Cina: dissidente mongolo rilasciato dopo 19 anni di prigione
(Keystone-ATS) Le autorità cinesi hanno annunciato oggi che il dissidente mongolo Hada è stato liberato, dopo 15 anni di prigione e quattro di detenzione extragiudiziaria. “Dopo tanti anni di torture, il mio corpo è pieno di malattie, e tutto è cominciato con un’ ingiustizia”, ha dichiarato lo stesso Hada, che come molti mongoli usa un solo nome. Il dissidente ha affermato di essere stato torturato a più riprese.

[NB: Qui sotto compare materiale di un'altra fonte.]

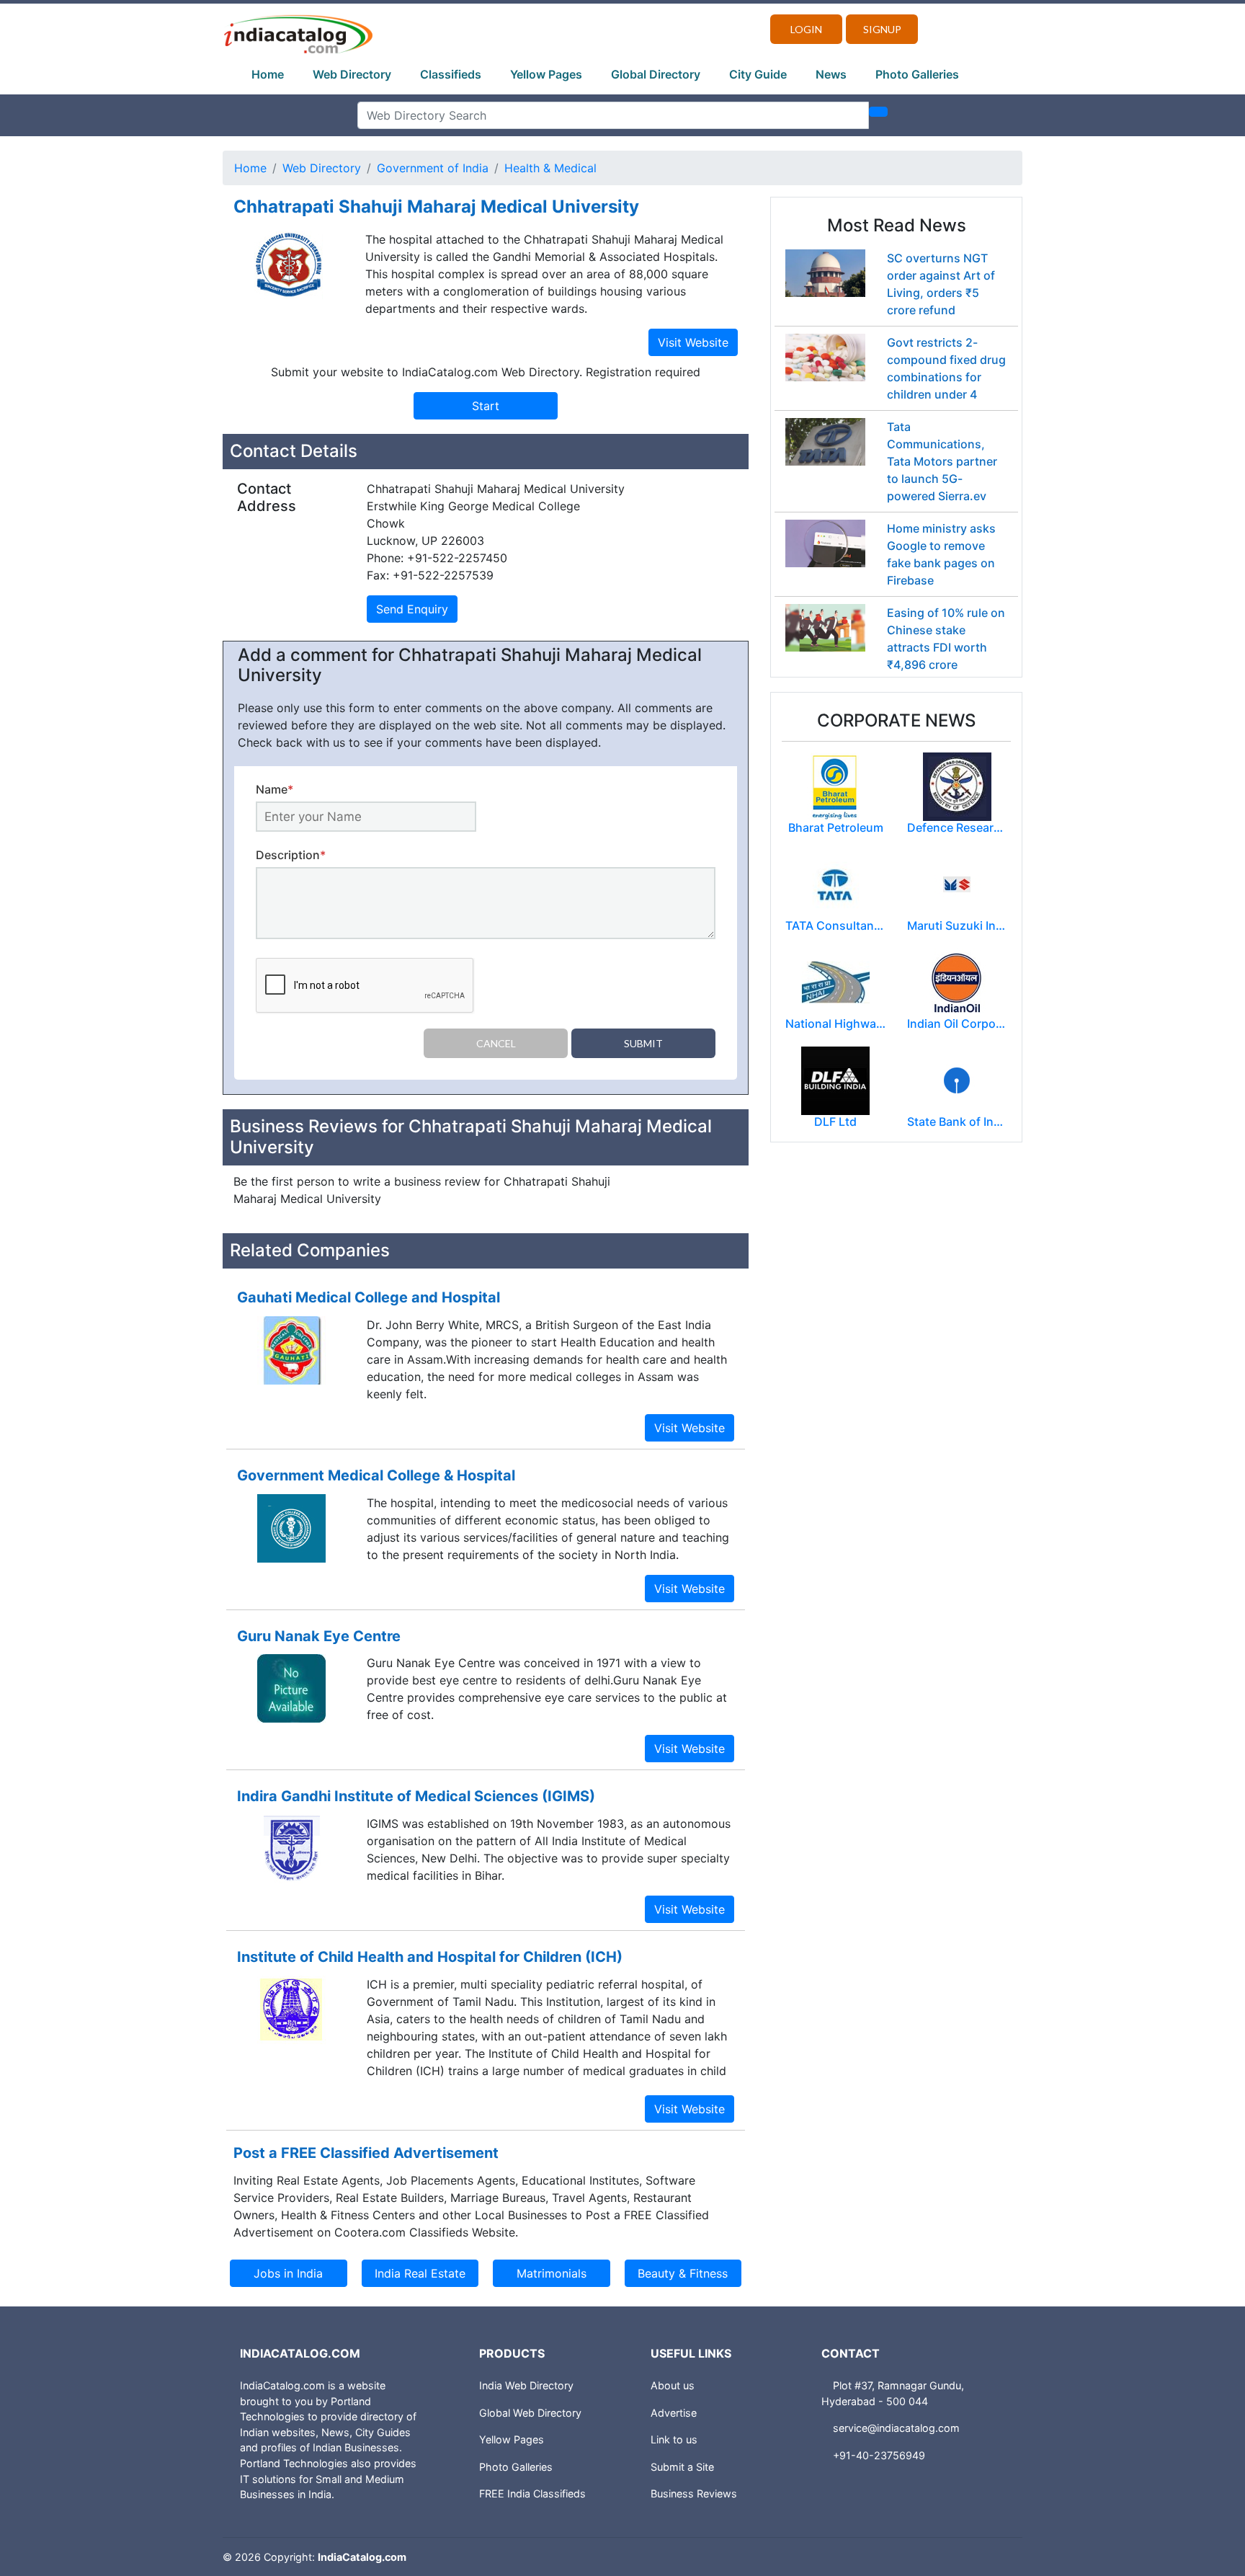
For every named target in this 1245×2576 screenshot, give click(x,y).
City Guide (758, 74)
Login (806, 29)
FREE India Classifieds (532, 2493)
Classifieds (450, 74)
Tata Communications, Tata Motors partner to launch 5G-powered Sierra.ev (942, 461)
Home (267, 74)
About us (673, 2385)
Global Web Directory (530, 2413)
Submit (643, 1043)
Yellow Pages (546, 74)
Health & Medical (550, 168)
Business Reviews (694, 2493)
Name (274, 789)
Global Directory (655, 74)
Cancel (496, 1043)
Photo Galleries (917, 74)
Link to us (674, 2439)
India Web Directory (526, 2385)
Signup (882, 29)
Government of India (432, 168)
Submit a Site (682, 2467)
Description (291, 855)
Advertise (674, 2413)
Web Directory (352, 74)
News (831, 74)
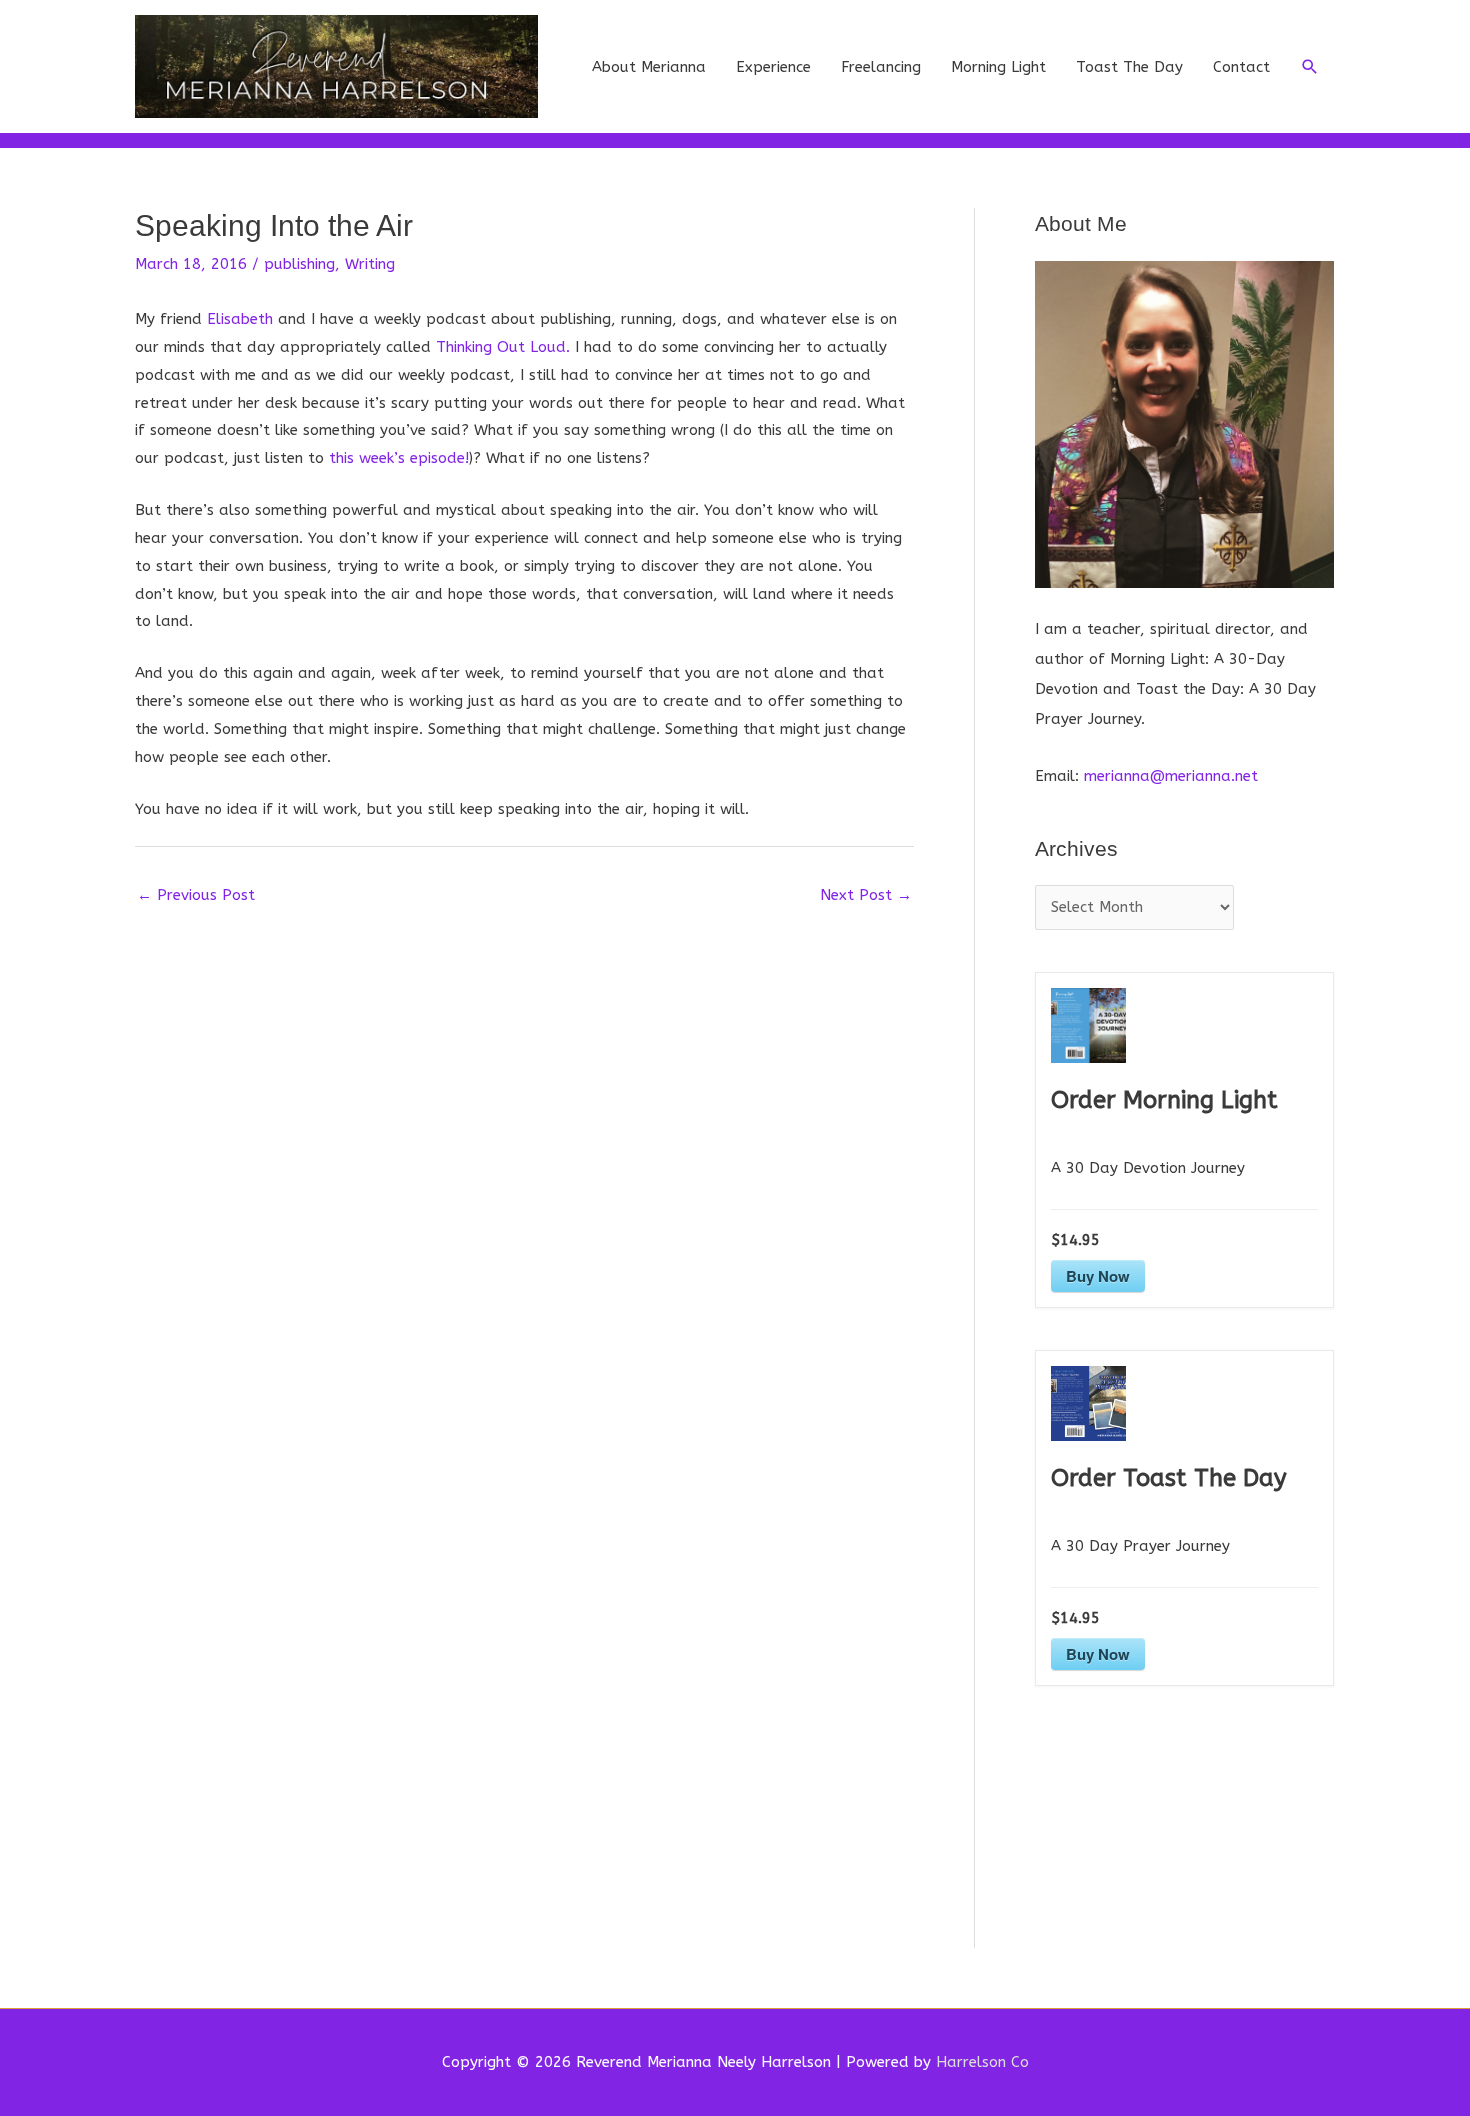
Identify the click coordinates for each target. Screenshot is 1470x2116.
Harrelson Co (982, 2062)
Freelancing (881, 67)
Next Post (866, 895)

“Per lunghi periodi non mi hanno dato mangiare e una volta mi hanno privato anche dell’acqua, per un periodo piuttosto lungo”. “Mi chiedevano di confessare ma io mi sono rifiutato”, ha aggiunto il dissidente.
Hada è stato condannato a 15 anni di prigione per “separatismo”. Scontata la pena è stato trattenuto dalla polizia per altri quattro anni illegalmente.
Interrogato nel corso di un briefing per la stampa a Pechino, il portavoce del ministero degli esteri Hong Lei ha affermato che i quattro anni di detenzione extragiudiziale sono giustificati dalla pena aggiuntiva di quattro anni di sospensione dei diritti civili che gli era stata comminata dalla magistratura.
“Ho solo combattuto per i diritti delle minoranze etniche, per questo mi hanno perseguitato”, ha sostenuto Hada. Il dissidente ha aggiunto di aver rifiutato l’ingiunzione delle autorità di non denunciare le torture subite.